D. Paulo Evaristo Arns: Esse é um problema muito sério e muito importante. Fazer as pessoas que tomam ao pé da letra tudo o que está, por exemplo, na Bíblia, ao pé da letra, qualquer coisa da religião que têm e não toleram as outras religiões. Eu acho que esse é um dos problemas mais sérios e que pode provocar até dificuldades entre as diversas religiões. Eu posso me sentir mais à vontade com o senhor, muito mais, porque nós somos amigos mesmo, do que com um fundamentalista católico. Um fundamentalista católico não me aceita. Simplesmente não me aceita. Então, eu não posso tratar com ele de jeito nenhum, porque ele diz: “Não, mas, dom Paulo é dispensor de comer carne na Sexta-feira Santa. Então ele não está em concordância com o Papa”, embora o homem que conhece o Direito Canônico está aí atrás. Mas o Direito Canônico dá essa faculdade ao bispo de dispensar. Mas os fundamentalistas são realmente aqueles que dividem as religiões dentro delas mesmas e dividem, por isso mesmo, o mundo inteiro. Por isso nós temos que cuidar da tolerância no sentido bom do termo.
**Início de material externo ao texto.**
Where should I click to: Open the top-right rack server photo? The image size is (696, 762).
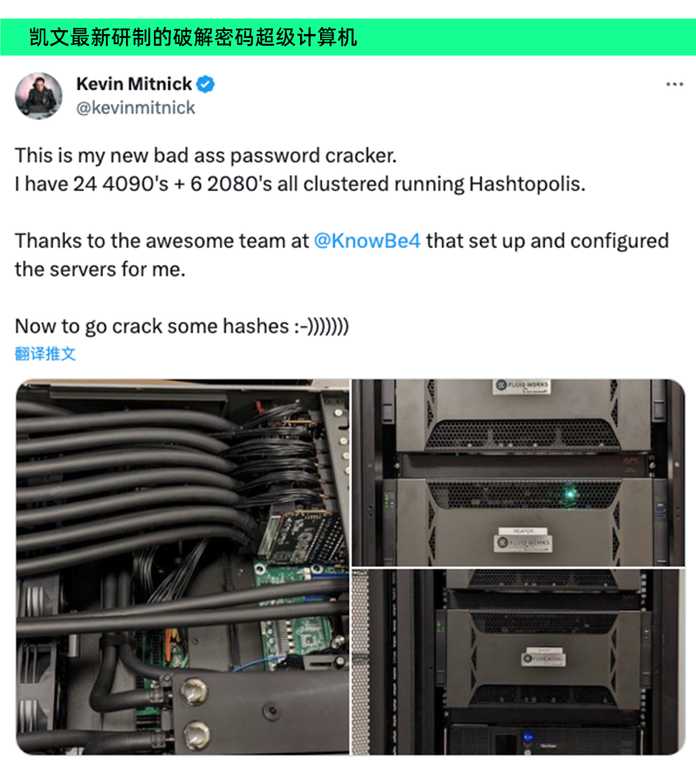[518, 472]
Henry Sobel: No contexto do assassinato trágico do primeiro ministro de Israel, Yitzhak Rabin, o primeiro telefonema de solidariedade que recebi foi do dom Paulo. Mas eu conto isto porque eu disse naquela ocasião que eu, como rabino, me identifico muito mais com meu primo árabe moderado, do que com meu irmão judeu fundamentalista.
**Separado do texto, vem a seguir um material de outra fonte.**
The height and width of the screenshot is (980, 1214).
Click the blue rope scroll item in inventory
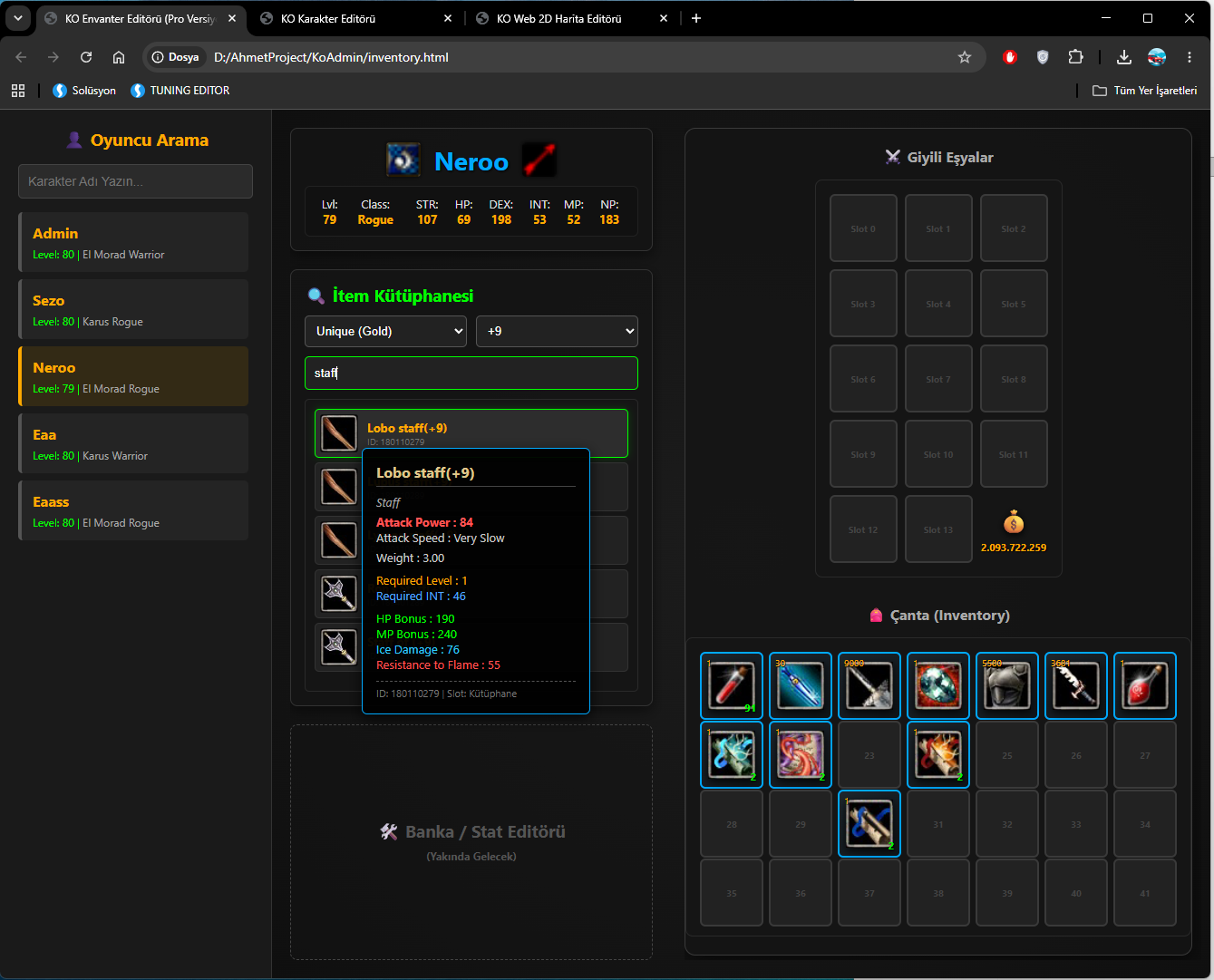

D. Paulo Evaristo Arns: É isso, é isso. Está certo.

Matinas Suzuki: Dom Paulo, infelizmente, nosso tempo está esgotado...

D. Paulo Evaristo Arns: Mas o Natal não acaba nunca!

Matinas Suzuki: O Natal não acaba, exatamente. Só o nosso programinha que acaba. Eu gostaria de ter conversado muitas coisas com o senhor, mais coisas, eu gostaria muito de ter podido falar sobre seu livro, sobre São Jerônimo, que é considerado talvez um dos trabalhos mais importantes sobre São Jerônimo, que é um santo que está sendo...

D. Paulo Evaristo Arns: Grande biblista! Um grande amigo dos hebreus. Dos rabinos, sobretudo.

Matinas Suzuki: E que está sendo revalorizado, um santo que está sendo reestudado. Infelizmente, nós não vamos ter tempo para conversar sobre isso, mas eu gostaria de deixar registrado isso aqui também. Então eu queria agradecer muito a sua presença nesse dia de Natal, agradecer bastante a presença dos nossos entrevistadores, agradecer a atenção do nosso telespectador nesse dia também em casa. Agradecer bastante também, hoje é o nosso último programa do ano, a sua atenção durante todo esse ano de 95, lembrar vocês que o Roda Viva volta na próxima segunda-feira, que já é o ano que vem, às dez e meia da noite. E... excepcionalmente às dez horas. Nós vamos antecipar o dia 1º, então será às dez horas, e será o programa com a Daniela Mercury, para a gente trazer um pouco de alegria no começo de 96. Até lá então, uma boa noite para todos e uma excelente passagem de ano.